Chisel Test Results of Resistance Spot Welds of Coated Electrode Caps
⌅Figure 11 shows the specimens after the destructive tests. The RSW nuggets with high rupture resistance were observed for the Ni3Al/66 V, the Ni3Al/112 V, the NiAl/66 V, and the NiAl/112 V, respectively. The Ni3Al/158 V and the NiAl/158 V RSWs broke off more easily in a shear mode compared to the 66 V and the 112 V. The ruptures in the welded sample occurred with the formation of tearing at the edges of the RSW nugget, showing some ductility. It was observed that the RSW nuggets joined with the FeAl coated caps were also smaller in size, supporting the UT test. In the Fe3Al tests, the RSW made with the 112 V and the 158 V coated caps resulted in premature rupture with an appearance that the borders of the nuggets were not clearly defined.
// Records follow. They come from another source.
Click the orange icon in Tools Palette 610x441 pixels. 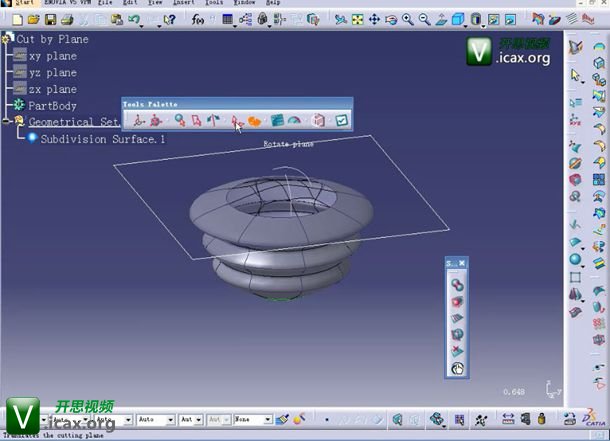pos(255,121)
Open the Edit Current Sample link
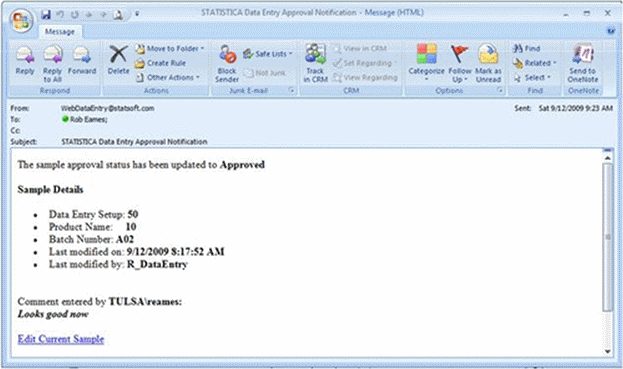The width and height of the screenshot is (623, 369). (61, 339)
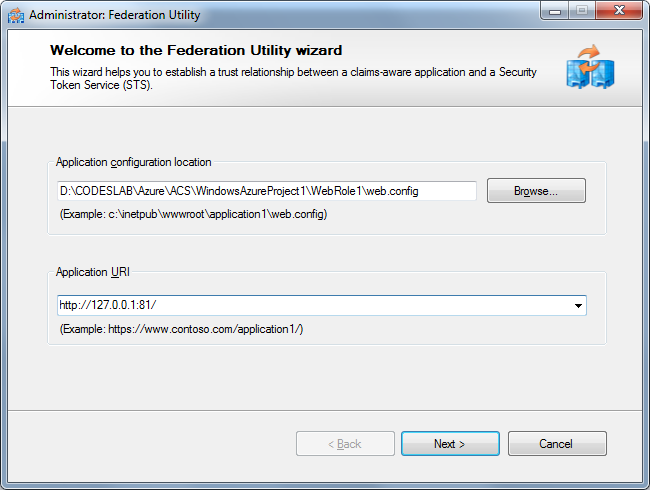Close the Federation Utility wizard window
The image size is (650, 490).
pos(619,13)
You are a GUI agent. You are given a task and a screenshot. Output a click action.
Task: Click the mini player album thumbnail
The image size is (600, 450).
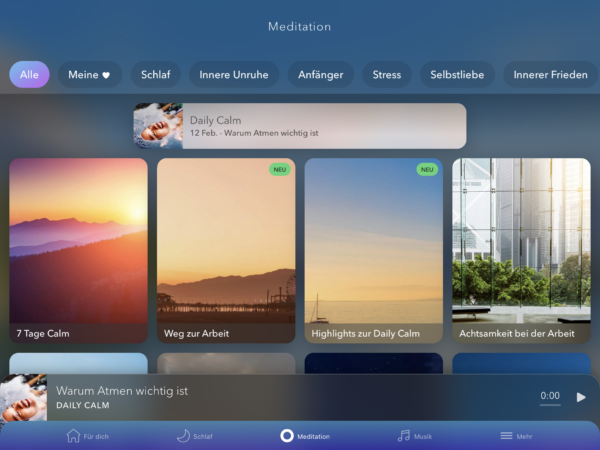[24, 397]
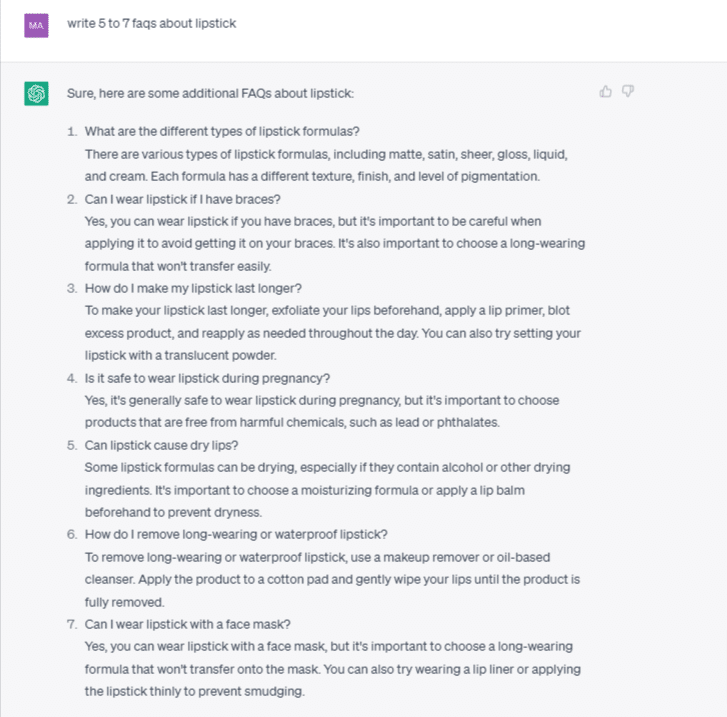Click the thumbs up feedback icon
This screenshot has height=717, width=727.
(605, 92)
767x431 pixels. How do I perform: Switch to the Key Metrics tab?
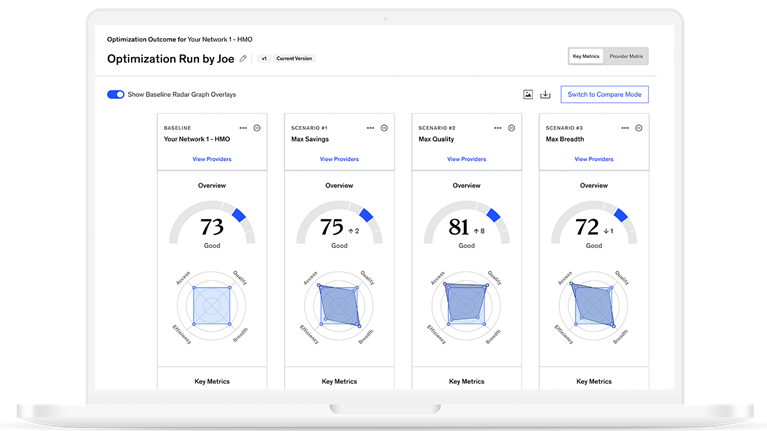pos(586,56)
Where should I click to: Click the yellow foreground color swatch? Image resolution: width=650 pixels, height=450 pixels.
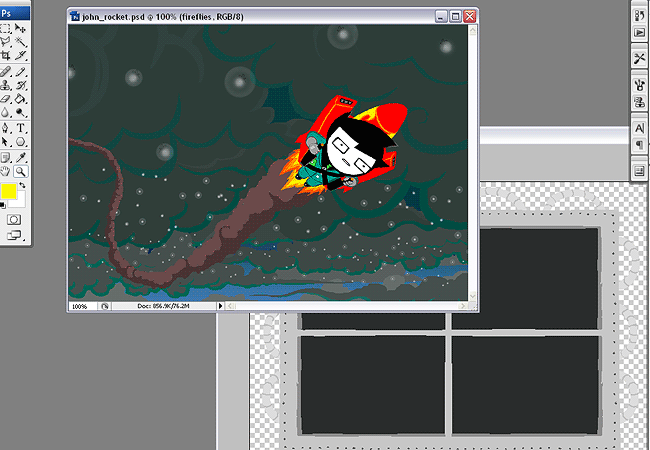click(9, 191)
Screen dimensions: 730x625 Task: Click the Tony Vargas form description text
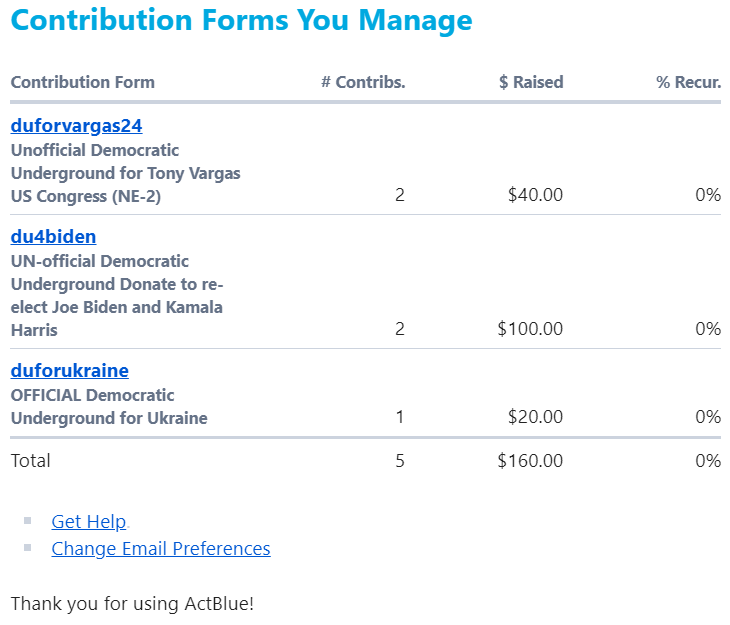pyautogui.click(x=125, y=174)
The thickness of the coating in the 158 V series implies that, as the thickness of the coating increases, the joule effect due to the heating by electric current is less effective in producing sufficient heat at the interface of two mating sheet metals, leading to the insufficient formation of the weld nugget core and, hence, a premature failure.
4. CONCLUSIONS
⌅The results from this study can be summarized as follows:
-
The Ni-based aluminide alloys produce better spot welds than the Fe based aluminide alloys coated caps based on the appearance of ruptured spot welds after the chisel test and the penetration values of Zn on spot weld caps.
-
The Zn diffuses into coating regardless of the type of coating; however, the Ni based coatings are more resistant to the diffusion of Zn towards the copper electrode matrix.
-
The coatings help increasing the nugget core hardness compared to the weldments with uncoated electrodes.
-
As the intensity of the coating voltage is increased, the coating thickness and the amount of deformation of spot welds also increase as a result of high interface electrical resistance, which causes an increase of the interface temperature and the accumulation of the heat in the nugget of spot welds.
-
Increasing the coating voltage levels showed that the post-weld coating microcracks increased, as this is related to the thickness of the coating and, hence, to the interface resistance between electrode and sheet metal.
-
The effects of type of aluminide alloy electrodes on the RSW quality can be listed as: Ni3Al, NiAl, Fe3Al, FeAl from the best to the worst.